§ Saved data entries
>>>

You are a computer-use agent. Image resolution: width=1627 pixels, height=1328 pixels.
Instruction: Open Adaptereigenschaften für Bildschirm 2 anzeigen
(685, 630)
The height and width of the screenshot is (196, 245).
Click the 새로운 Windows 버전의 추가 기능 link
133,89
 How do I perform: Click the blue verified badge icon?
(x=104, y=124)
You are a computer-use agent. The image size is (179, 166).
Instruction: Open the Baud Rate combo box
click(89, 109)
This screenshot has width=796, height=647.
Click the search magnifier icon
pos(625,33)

<<<
>>>

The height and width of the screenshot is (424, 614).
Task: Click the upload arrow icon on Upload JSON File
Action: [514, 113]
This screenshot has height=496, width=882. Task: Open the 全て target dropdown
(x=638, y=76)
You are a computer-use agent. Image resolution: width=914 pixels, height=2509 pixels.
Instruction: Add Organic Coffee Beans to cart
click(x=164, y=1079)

<<<

§ What to do
The lines that mention the word "pixels" should be pulled from the records above.

§ Completed task
You are a computer-use agent. Image resolution: width=1627 pixels, height=1328 pixels.
You are a computer-use agent. Image resolution: width=914 pixels, height=2509 pixels.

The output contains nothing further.